Yönergeler —
1) Türk siyasetindeki krizle ilgili yazıya göre aşağıdaki soruları yanıtla:
(a) Yazar, geçtiğimiz Eylül ayından beri Türkiye'de ciddi bir siyasal krizin ne zaman olacağını tahmin ediyordu?
(b) Yazara göre Türk siyasetindeki büyük dalgalanma hangi dönemde gelebilir?
(c) Yazar, Erdoğan'ın siyasetten emekli olmasının sebebinin ne olmaması gerektiğini söylüyor?
2) Türk siyasetindeki krizle ilgili yazıyı son cümlesinden sonra devam ettir.

Kaynak metin —
•••

Kendi adıma, geçtiğimiz Eylül ayından beri bu sene sonbaharda Türkiye’de ciddi bir siyasal krizin hatta siyasi bir kaosun olacağını tahmin ediyordum. Öyle görünüyor ki benim bu tahminim biraz daha öne gelecek ve hatta bu Temmuz sonu Ağustos başı gibi Türk siyasetinde büyük bir dalgalanmayla karşı karşıya geleceğiz. Ankara’nın havasını şöyle az buçuk teneffüs ettiğimizde yeni parti kurma çalışmalarının Ak Parti tabanında bizim ön gördüğümüzden daha büyük karşılığı olduğu gerçeğiyle karşı karşıya geliyoruz. Bunda Ak Parti’nin yönetimindeki sirkülasyonu sağlayamamasının ve aşağıdan gelen partililerin yukarıda görev alabilmelerinin ve tabi ki de pastadan pay koparmalarının eskisi kadar kolay olmamasının büyük etkisi var.
İkinci bir husus da Erdoğan’ın sağlık sorunları. Medyaya her ne kadar yansımasa da Cumhurbaşkanı Erdoğan ciddi sağlık sorunlarıyla uğraşıyor ve bir yandan bu sağlık sorunlarıyla uğraşırken devlet yönetiminin ve siyasetin temposunu kaldırmaya devam etmesi zor görünüyor. Bir insana siyaseten muhalif olma ayrı bir şey, O’na insani yönden yaklaşma ayrı bir şey. Erdoğan sağlık sorunlarıyla uğraştığı için üzgünüm, siyasetten emekli olmasının sebebi sağlığı olmamalıydı.

•••

Metin ve öğe konumu girdileri
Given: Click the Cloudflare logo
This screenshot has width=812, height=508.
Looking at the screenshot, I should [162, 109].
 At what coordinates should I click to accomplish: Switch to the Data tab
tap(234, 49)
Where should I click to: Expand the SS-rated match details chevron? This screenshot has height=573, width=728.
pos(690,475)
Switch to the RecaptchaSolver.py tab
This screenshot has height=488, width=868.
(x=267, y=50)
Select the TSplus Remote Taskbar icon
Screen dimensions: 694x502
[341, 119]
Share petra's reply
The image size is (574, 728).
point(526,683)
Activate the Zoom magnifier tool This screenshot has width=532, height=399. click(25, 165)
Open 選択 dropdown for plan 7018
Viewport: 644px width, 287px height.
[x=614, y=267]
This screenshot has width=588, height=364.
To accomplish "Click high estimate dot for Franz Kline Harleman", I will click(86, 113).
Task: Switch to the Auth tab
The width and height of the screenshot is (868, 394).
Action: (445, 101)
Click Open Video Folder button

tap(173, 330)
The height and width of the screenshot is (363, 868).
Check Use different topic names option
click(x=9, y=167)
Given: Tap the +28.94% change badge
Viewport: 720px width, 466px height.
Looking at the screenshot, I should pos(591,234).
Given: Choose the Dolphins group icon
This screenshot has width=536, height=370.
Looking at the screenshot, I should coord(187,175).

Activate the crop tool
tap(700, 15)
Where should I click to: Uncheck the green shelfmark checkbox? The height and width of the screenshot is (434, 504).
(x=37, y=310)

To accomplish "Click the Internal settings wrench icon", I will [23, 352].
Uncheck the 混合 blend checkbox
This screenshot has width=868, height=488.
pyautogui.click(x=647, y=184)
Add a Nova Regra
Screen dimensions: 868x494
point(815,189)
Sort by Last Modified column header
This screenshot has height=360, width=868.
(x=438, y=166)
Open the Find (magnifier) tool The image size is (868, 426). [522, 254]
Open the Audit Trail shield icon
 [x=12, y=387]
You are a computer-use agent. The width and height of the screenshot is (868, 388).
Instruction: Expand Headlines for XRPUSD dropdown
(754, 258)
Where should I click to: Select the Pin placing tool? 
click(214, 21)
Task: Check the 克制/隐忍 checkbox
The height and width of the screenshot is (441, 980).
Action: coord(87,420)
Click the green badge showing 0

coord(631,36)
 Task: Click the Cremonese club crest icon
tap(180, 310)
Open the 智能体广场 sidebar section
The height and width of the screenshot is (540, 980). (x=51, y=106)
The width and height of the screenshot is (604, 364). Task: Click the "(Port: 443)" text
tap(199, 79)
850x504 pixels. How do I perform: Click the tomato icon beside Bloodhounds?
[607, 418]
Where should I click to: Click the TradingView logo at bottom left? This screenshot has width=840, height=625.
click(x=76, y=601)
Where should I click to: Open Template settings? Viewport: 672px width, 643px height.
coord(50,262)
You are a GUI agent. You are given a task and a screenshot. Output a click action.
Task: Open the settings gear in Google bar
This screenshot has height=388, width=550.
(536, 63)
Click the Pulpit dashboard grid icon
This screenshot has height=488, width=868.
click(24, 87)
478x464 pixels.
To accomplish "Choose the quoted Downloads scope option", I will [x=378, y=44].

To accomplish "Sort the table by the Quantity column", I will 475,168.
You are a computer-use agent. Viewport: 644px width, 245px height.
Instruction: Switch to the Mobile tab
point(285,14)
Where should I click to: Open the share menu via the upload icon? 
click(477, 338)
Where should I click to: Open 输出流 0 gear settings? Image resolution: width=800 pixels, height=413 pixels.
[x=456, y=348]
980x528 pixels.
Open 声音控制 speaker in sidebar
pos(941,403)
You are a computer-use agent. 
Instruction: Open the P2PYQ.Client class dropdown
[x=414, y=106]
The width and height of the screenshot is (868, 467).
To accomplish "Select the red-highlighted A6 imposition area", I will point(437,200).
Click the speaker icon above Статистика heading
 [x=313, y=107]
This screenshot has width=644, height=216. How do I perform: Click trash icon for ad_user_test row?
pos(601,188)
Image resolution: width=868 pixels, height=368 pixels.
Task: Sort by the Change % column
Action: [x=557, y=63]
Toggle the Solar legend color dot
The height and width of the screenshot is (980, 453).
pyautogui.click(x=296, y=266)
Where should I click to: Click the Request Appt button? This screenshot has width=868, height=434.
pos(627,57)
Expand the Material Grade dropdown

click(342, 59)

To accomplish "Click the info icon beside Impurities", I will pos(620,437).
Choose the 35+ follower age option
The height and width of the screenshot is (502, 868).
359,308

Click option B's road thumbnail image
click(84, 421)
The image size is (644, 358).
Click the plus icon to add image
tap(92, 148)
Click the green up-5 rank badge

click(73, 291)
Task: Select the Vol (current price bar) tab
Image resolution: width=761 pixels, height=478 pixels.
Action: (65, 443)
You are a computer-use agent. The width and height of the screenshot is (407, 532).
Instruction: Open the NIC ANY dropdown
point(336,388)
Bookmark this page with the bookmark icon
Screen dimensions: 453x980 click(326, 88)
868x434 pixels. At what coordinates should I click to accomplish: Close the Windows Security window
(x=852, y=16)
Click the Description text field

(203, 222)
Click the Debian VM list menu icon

•••

Görev yanıtları —
1)
(a) Bu sene sonbaharda.
(b) Temmuz sonu Ağustos başı gibi.
(c) Sağlığı.

2)
Ak Parti’den Kopmalar
Ak Parti’nin çok uzun yıllardır ülke sorunlarına çözüm üretme becerisinden yoksun olduğunu defalarca yazdık. Ak Parti’nin her şeye rağmen iktidarını bugüne kadar korumuş olmasının iki sebebi vardı; ilk sebep Türkiye’nin genel anlamda muhafazakârlaşmasından doğan ideolojik avantaj, ikinci sebep ise mevcut muhalefet partilerinin ülkeyi Ak Parti’den daha iyi yönetecekleri hususunda seçmeni ikna edememiş olmalarıydı. Ancak ülke ekonomisin geldiği nokta seçmenin Ak Parti’ye bakışını değiştirmeye başladı. Bu değişimin öncül sarsıntılarını yerel seçimlerde ve özellikle 23 Haziran İstanbul Büyükşehir Belediye seçimlerinde gördük.
Ali Babacan’ın kuracağı partinin Ak Parti’de küçük kopuşlar meydana getirmesini bekliyorduk. Özellikle de artık Ak Parti’de etkinliğini ve iktidar nimetlerinde nemalanma kabiliyetlerini kaybetmiş isimlerin yeni partiye katılmaları normal karşılanacak bir durumdu. Ancak son yaşananlar, Ak Parti’den kopmaların bizim tahminimizden daha fazla olacağını ve öyle aşama aşama değil, yukarıda da belirttiğim gibi Temmuz sonu Ağustos başı gibi birden bire gerçekleşeceğini gösteriyor.
KONDA Genel Müdür Bekir Ağırdır’ın Ak Parti Yorumu
Bu yazıyı yazdığım esnada, Atilla Yeşilada’nın paraanaliz.com internet sitesinde KONDA Genel Müdürü Bekir Ağırdır’ın röportajı yayınlandı. KONDA Genel Müdür Bekir Ağırdır’ın Ak Parti Yorumu aslında gelinen noktayı son derece iyi özetliyor. Ağırdır’a göre “AK Parti dediğimiz mekanizma felç oldu. O mekanizmanın en önemli iki bacağının biri örgütü biri de yerel yönetimlerdeki kapasitesi ve başarısıydı. Şimdi her ikisi de felç. AK Parti dediğimiz mekanizma bugün, liderinin iktidarını sürdürmeye çalışan bir aygıta dönüşmüş durumda. Bu kadar bozulmadan sonra tekrar orijinal haline dönmesi çok zor. Tabii tüm bunların yanında unutmayalım ki, Türkiye’de en büyük kemik seçmene bugün hala AK Parti sahip.”
KONDA’nın yaptığı “Ak Parti mekanizması felç oldu” tespiti gerçekten önemlidir.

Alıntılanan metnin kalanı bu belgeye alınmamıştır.